I guess one of the things that struck me, and tell me what you think, is if Hillary Clinton becomes president, let's say something with the Clinton Foundation blows up.
Or maybe something else is released.
The WikiLeaks and Julian Assange have talked about releasing more.
Or maybe something else comes up about the emails end up showing up on some foreign server.
Who knows?
You could come up with any number of scandals.
The first Clinton presidency was somewhat paralyzed.
With all of these scandals and may have dropped the ball, as you point out, with Osama bin Laden with the disastrous results on 9-11, I worry or wonder about the degree to which a second Clinton presidency with Hillary Clinton might go down the same road where scandals erupt from the past that then take down the effectiveness of leadership in the present.
No, I agree 100%.
Here's my fear.
My fear isn't that it might happen.
My fear is that it will happen.
One thing that you can understand if you get a chance to read my book, and if people go back and research a little bit about the Clintons, Mrs.
Clinton was a complete failure from the very beginning.
One of the first jobs she ever had was in the early 1970s.
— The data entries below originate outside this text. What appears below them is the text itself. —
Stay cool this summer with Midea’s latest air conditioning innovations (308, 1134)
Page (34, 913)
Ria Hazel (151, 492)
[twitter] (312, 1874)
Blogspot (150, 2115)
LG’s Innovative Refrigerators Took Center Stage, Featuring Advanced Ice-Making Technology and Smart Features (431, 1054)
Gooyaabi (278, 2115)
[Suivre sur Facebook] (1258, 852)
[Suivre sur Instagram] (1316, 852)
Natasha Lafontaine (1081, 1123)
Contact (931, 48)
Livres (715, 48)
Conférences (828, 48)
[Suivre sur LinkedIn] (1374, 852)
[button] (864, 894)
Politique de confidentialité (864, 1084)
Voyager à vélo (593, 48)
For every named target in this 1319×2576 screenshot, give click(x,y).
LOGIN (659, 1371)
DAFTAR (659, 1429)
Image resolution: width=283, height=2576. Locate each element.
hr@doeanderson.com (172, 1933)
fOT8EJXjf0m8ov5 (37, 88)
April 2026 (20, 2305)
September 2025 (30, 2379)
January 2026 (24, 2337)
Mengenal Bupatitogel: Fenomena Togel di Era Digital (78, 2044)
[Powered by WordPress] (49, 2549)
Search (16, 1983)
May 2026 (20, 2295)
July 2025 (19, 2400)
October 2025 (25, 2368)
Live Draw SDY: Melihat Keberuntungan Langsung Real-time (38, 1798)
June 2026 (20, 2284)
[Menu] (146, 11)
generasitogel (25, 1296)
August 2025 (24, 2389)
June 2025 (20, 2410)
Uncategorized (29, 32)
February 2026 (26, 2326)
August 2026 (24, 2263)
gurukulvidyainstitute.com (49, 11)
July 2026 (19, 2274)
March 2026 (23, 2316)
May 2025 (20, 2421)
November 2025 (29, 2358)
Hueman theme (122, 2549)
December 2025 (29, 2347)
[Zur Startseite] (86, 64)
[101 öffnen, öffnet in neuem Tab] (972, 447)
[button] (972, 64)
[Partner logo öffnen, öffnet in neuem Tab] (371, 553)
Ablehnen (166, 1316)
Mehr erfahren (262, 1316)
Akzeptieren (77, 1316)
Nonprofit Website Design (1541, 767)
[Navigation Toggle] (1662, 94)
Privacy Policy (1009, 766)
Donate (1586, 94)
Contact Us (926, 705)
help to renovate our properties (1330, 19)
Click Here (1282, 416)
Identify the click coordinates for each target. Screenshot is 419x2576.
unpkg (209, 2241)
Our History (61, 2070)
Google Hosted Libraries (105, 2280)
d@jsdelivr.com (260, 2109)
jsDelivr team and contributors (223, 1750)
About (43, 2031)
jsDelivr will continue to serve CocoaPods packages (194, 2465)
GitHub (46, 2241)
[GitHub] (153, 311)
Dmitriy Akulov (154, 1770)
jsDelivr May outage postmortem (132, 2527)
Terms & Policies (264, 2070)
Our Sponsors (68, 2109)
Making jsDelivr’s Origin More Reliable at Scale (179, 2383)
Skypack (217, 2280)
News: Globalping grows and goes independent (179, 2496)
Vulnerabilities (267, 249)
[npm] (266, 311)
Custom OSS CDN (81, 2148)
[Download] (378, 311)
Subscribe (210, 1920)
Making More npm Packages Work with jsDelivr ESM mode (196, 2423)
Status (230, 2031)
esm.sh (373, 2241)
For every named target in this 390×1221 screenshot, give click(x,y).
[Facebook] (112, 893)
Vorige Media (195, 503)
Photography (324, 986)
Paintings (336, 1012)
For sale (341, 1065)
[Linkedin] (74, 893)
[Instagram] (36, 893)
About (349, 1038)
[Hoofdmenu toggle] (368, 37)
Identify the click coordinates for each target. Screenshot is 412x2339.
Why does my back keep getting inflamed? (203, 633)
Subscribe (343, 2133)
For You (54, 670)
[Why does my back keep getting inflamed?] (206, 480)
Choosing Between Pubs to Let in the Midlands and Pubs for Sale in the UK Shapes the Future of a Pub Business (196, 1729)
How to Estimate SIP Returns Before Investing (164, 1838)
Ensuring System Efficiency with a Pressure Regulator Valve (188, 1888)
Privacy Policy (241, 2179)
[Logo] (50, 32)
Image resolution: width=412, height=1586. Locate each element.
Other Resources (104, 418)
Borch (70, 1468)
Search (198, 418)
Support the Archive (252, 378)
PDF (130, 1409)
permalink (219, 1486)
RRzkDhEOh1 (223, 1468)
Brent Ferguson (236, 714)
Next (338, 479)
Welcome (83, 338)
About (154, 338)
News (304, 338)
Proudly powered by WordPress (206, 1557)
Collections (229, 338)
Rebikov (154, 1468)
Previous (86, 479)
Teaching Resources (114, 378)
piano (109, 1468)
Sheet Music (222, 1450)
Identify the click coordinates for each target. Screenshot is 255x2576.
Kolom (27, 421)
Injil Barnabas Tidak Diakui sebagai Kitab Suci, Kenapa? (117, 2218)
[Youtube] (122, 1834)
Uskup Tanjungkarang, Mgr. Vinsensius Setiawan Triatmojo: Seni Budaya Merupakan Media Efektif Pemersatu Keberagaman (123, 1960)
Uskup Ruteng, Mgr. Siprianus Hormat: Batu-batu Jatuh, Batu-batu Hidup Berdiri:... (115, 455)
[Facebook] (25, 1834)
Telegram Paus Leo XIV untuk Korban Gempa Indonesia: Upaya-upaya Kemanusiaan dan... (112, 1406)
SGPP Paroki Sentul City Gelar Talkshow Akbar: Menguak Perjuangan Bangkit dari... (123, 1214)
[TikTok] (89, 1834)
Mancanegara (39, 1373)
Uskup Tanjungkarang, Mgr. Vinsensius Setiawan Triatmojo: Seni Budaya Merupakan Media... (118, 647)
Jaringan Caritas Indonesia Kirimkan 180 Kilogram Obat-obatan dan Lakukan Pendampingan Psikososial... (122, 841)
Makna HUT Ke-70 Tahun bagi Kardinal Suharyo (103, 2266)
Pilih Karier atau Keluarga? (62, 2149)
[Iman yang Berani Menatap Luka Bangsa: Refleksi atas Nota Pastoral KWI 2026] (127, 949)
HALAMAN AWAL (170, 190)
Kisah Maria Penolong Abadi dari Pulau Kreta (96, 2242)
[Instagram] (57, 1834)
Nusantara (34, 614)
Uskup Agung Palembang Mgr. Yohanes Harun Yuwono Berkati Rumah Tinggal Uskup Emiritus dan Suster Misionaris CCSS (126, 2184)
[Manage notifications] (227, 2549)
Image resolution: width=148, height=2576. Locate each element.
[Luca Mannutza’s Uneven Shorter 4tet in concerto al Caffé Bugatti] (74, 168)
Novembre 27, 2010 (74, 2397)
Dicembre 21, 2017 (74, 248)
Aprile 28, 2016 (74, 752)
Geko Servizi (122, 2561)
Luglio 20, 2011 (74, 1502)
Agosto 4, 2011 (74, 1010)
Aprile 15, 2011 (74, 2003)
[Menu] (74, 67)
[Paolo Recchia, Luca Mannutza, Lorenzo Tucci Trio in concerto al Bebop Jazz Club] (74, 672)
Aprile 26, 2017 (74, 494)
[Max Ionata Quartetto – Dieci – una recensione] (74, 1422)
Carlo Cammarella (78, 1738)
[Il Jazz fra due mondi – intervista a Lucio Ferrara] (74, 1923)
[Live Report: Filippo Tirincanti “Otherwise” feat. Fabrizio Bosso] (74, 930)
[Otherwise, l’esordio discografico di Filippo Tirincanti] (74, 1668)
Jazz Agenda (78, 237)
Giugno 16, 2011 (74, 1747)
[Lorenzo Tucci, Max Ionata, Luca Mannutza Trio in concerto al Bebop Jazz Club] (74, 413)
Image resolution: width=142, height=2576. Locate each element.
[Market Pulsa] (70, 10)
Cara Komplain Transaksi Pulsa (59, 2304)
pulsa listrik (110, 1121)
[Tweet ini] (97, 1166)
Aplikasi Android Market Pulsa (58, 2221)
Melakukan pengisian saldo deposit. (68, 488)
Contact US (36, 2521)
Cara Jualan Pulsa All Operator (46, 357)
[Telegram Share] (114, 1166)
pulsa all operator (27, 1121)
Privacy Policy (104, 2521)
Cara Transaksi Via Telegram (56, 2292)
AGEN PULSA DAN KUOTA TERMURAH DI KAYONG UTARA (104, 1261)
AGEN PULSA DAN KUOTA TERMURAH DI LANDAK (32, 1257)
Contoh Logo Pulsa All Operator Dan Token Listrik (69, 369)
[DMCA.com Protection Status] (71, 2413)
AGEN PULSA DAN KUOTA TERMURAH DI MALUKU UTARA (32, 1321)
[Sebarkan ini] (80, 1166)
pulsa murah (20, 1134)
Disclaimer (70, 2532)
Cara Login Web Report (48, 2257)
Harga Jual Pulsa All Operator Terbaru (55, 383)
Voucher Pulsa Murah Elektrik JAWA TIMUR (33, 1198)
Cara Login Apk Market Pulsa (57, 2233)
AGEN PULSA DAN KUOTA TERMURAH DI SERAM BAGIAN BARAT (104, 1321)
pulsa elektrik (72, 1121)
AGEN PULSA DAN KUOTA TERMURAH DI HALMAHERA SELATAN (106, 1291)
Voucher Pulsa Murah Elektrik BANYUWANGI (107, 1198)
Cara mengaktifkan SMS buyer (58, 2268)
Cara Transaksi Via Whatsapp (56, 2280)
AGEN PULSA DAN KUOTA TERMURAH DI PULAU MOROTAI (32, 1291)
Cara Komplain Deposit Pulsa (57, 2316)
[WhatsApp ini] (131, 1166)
She was hired as an investigator attorney to look into the allegations that President Richard Nixon had broken some walls.
She was hired by a Democrat, and she was fired from that job.
Because he said she was dishonest.
Now think about that.
In her early 20s, as a new lawyer, she gets fired from being a lawyer on an investigation against a Republican president because she's dishonest.
Now you fast forward to what we're talking about now today and all these other scandals.
There's no way she can become president and not be jumping from scandal to scandal like her husband did.
We will be crippled again.
Everything that these people touched turned into a scandal.
I mean, even her friend, Vince Foster, when he committed suicide, it ended up being a scandal.
I mean, it's terrible that he was so depressed and then this happened to him, but the poor guy couldn't even die in peace and it ended up being a scandal.
Everything they touch turns to manure, and they have some way, some ability to spin it back into gold, and it does affect the way people govern.
You can imagine, right now, if she was still, if she had been still Secretary of State, When these scandals happen, you know, how bad her leadership would have been.
And it also brings me to another point I'd like to make.
If Mrs.
Clinton was a leader, when Benghazi happened, when the U.S. government facility in Benghazi was attacked, Benghazi, Libya, if she was a leader, now set aside what happened.
Now, you know, they ignored all those emails.
They ignored the emails.
They refused them the extra security.
But after it happened, If she was a leader, she would have stayed there, and she would have stayed at the State Department and fixed those problems.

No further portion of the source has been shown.